Andreas Schager (Max), Camilla Nylund (Agathe), Alan Held (Kaspar), Daniela Fally (Ännchen), Adrian Eröd (Ottokar), Albert Dohmen (un ermite), Clemens Unterreiner (Kuno), Gabriel Bermúdez (Kilian), Hans Peter Kammerer (Samiel), Orchestre et chœur de l'Opéra de Vienne, dir. Tomáš Netopil, mise en scène, Christian Räth (juin 2018).
C major 760008 (2 DVD). 2018. 2h23. Notes et synopsis en français, allemand et anglais. Distr. DistrArt Musique.
Succédant à Otto Schenk (1972) et Alfred Kirchner (1995), le metteur en scène allemand Christian Räth proposait en 2018 sa production du Freischütz à l'Opéra de Vienne. Dans sa vision, le chasseur Max devient un compositeur du XIXe siècle – très semblable visuellement à Weber lui-même – aux prises avec les affres de la création. Afin de pouvoir compléter la composition de son opéra qui lui permettra d'épouser Agathe, le musicien se livre au pouvoir de forces occultes qui libèrent ses forces créatrices. L'idée pourrait être séduisante, mais sa réalisation scénique ne réussit pas à convaincre et laisse même une impression de déjà vu. Peut-être inspiré par La Dame de pique de Stefan Herheim (Amsterdam, 2016), où l'on voyait Tchaïkovski en train de composer avec fougue et diriger un orchestre imaginaire, Räth montre Max alias Weber noircir des pages de musique, jouer au piano et faire répéter les chœurs. Comme chez Herheim (où la dimension biographique était superbement exploitée), le héros est démultiplié dans la scène de la Gorge aux Loups, mais le procédé tourne court et le tableau, qui manque totalement de puissance fantasmagorique, tombe à plat. Le lien entre les balles magiques et les feuilles de l'opéra de Max s'avère d'ailleurs forcé, pour ne pas dire nébuleux. On ne comprend pas non plus très bien certaines incongruités, comme la valse entre hommes du premier acte, le travestissement de Samiel et la raison pour laquelle l'ermite apparaît au dénouement dans un énorme lustre descendant des cintres.

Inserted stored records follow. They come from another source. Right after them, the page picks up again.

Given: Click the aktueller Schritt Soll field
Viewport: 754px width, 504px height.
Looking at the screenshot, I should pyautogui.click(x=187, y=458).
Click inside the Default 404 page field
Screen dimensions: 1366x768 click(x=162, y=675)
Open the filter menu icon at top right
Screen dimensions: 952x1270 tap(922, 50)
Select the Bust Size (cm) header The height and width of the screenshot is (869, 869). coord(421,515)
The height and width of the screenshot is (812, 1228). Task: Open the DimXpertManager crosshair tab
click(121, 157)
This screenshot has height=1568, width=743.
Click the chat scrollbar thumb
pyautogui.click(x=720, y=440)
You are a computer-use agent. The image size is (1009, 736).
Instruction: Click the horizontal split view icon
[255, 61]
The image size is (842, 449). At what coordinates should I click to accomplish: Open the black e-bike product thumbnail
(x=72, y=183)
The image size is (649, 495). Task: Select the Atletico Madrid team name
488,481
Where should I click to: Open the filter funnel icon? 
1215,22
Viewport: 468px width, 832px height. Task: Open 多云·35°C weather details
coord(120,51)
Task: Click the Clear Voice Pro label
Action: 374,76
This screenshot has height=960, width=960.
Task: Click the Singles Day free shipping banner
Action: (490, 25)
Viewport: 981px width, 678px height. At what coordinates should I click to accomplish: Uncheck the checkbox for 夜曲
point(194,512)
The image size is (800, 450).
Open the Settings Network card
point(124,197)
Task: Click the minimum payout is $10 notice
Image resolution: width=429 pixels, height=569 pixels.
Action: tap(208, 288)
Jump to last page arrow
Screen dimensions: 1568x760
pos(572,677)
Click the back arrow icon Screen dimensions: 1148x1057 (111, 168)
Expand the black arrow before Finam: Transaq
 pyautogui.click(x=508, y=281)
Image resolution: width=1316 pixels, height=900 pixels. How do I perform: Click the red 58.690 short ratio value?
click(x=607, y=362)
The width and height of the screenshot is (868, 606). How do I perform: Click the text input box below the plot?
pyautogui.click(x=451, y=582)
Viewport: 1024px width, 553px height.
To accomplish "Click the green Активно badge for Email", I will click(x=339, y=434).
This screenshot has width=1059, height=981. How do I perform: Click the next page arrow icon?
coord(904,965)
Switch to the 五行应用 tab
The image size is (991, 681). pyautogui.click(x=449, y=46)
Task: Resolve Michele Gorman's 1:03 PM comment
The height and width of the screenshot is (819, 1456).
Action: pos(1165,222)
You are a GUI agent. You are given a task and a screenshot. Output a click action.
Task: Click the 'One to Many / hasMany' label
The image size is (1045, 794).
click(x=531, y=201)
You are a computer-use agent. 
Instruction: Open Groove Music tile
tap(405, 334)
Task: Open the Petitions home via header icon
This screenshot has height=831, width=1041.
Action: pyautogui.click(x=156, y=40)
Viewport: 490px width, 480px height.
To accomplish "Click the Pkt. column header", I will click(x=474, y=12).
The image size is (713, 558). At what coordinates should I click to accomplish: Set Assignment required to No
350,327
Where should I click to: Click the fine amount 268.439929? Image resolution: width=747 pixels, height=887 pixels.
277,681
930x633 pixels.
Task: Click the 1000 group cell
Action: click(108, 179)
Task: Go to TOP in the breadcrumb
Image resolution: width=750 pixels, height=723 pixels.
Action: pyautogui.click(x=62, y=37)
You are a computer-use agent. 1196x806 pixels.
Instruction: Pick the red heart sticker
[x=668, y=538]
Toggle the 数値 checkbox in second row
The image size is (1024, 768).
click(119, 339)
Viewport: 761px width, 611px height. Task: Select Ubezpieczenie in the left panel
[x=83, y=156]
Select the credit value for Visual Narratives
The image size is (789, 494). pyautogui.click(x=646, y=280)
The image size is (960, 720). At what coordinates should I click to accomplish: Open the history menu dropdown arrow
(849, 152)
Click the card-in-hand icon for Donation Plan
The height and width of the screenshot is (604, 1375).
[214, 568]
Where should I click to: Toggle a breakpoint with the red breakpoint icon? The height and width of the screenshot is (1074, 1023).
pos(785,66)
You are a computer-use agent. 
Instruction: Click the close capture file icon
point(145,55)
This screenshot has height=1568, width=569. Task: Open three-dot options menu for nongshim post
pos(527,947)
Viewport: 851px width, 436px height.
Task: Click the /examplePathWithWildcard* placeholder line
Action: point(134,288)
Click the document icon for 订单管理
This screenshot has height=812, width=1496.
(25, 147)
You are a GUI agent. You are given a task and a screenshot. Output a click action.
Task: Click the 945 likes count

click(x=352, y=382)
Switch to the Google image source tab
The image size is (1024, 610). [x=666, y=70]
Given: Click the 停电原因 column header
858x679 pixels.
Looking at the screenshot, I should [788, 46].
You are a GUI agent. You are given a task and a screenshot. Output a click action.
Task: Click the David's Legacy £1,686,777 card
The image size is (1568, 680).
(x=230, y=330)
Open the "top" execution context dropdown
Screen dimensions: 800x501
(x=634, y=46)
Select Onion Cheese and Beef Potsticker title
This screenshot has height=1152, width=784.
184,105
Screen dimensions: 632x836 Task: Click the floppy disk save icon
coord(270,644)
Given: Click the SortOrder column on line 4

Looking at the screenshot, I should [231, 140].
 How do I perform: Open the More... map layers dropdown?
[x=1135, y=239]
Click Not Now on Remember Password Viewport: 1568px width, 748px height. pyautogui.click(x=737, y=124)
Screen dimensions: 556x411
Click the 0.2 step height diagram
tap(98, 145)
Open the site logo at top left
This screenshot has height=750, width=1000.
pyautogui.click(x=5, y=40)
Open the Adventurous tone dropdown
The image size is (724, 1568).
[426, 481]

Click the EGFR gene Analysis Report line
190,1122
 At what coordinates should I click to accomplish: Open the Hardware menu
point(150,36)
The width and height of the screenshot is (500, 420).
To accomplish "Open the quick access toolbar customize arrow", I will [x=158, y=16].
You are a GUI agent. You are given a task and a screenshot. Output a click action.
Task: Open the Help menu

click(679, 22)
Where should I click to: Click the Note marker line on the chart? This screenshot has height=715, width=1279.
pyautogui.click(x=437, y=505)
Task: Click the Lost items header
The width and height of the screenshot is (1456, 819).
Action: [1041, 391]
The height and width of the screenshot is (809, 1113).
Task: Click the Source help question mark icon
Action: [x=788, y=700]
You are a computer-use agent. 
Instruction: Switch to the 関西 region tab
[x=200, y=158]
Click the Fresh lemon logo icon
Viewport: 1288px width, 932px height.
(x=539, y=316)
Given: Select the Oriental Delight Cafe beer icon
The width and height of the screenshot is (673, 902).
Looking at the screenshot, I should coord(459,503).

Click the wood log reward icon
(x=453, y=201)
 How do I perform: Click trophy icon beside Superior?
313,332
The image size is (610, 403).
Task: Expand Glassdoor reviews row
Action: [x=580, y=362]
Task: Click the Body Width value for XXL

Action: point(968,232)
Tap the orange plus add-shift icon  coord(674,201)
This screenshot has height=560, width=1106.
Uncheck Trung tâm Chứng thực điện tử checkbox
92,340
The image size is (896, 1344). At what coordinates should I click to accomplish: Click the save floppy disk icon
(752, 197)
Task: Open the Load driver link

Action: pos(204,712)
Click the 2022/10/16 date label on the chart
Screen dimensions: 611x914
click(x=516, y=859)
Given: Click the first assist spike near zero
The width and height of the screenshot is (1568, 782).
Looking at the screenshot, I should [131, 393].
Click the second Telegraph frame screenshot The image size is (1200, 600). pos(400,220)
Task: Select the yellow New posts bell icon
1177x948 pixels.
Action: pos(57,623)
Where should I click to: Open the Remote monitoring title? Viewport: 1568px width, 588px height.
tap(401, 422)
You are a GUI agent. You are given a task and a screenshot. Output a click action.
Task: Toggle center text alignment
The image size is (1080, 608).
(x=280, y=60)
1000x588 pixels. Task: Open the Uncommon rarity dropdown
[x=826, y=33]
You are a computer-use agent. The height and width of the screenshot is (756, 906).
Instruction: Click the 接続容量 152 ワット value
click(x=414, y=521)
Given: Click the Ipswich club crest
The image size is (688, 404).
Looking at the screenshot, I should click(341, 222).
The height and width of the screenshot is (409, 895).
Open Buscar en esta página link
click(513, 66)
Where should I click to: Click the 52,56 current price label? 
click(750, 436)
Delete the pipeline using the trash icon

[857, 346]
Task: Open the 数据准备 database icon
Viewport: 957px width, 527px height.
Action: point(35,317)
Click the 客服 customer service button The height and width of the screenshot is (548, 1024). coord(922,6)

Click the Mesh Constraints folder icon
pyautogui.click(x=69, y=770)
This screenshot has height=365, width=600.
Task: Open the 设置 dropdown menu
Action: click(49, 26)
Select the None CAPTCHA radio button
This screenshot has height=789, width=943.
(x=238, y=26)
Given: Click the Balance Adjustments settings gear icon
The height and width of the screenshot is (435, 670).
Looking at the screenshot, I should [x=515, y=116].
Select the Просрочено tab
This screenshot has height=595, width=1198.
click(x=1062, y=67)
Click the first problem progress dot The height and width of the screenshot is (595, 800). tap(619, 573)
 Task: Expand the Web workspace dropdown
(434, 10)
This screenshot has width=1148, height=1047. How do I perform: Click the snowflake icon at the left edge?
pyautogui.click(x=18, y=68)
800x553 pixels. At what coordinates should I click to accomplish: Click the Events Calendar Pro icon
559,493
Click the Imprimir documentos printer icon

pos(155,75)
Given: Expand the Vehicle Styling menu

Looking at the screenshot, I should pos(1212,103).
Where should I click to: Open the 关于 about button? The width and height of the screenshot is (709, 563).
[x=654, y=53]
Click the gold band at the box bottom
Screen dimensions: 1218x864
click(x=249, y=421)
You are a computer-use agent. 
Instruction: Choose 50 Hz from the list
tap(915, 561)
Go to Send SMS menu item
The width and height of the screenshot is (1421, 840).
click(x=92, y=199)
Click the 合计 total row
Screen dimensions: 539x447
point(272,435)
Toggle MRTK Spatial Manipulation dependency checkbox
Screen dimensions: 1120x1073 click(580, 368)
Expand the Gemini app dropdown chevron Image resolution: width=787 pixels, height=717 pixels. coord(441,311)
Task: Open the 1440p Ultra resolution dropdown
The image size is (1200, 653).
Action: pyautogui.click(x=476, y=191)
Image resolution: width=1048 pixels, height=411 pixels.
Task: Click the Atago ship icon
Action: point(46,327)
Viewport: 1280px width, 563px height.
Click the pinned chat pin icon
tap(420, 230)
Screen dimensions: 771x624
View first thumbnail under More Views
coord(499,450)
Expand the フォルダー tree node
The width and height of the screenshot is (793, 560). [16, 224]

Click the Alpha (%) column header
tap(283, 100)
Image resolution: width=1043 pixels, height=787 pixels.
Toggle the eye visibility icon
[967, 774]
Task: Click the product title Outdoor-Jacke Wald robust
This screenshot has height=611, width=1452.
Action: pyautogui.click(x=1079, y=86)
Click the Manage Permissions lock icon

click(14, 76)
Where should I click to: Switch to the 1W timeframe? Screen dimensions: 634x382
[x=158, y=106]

L'interprétation musicale nous console heureusement de cette déconvenue scénique. Déjà documenté par l'enregistrement de Marek Janowski (Pentatone, 2018), le Max d'Andreas Schager se situe sur les cimes : ardeur, vaillance, ampleur des moyens et insolence des aigus sont absolument exceptionnelles. Lui aussi présent dans le coffret dirigé par Janowski, Alan Held campe un Kaspar au superbe timbre de baryton-basse qui sait traduire tout le côté inquiétant du personnage. Camilla Nylund possède également une grande voix aux riches harmoniques qui arrive à dominer sans peine les masses orchestrales, mais le sublime « Und ob di Wolke » accuse un vibrato gênant et surtout une justesse prise en défaut. Habillée à la garçonne et affublée d'une curieuse perruque blanche, Daniela Fally possède une ravissante voix fruitée qui convient admirablement à l'espiègle Ännchen. Outre le remarquable Kuno de Clemens Unterreiner et le très digne Ottokar d'Adrian Eröd, la distribution comprend l'ermite au chant somptueux d'Alan Held. De même que dans son intégrale enregistrée au Théâtre Aalto d'Essen (Oehms, 2019), Tomáš Netopil offre une lecture passionnante de la partition, d'une énergie communicative dans les scènes de liesse, pleine de relief dans les moments relevant du fantastique et d'une belle atmosphère envoûtante dans les pages d'intériorité. Pour ce faire, il peut compter sur de prodigieux pupitres de cors, de bois et de cordes ainsi que sur un chœur en forme superlative. Si l'oreille est à la fête, l'œil nous rappelle cependant que Der Freischütz attend toujours le DVD qui lui rendra pleinement justice.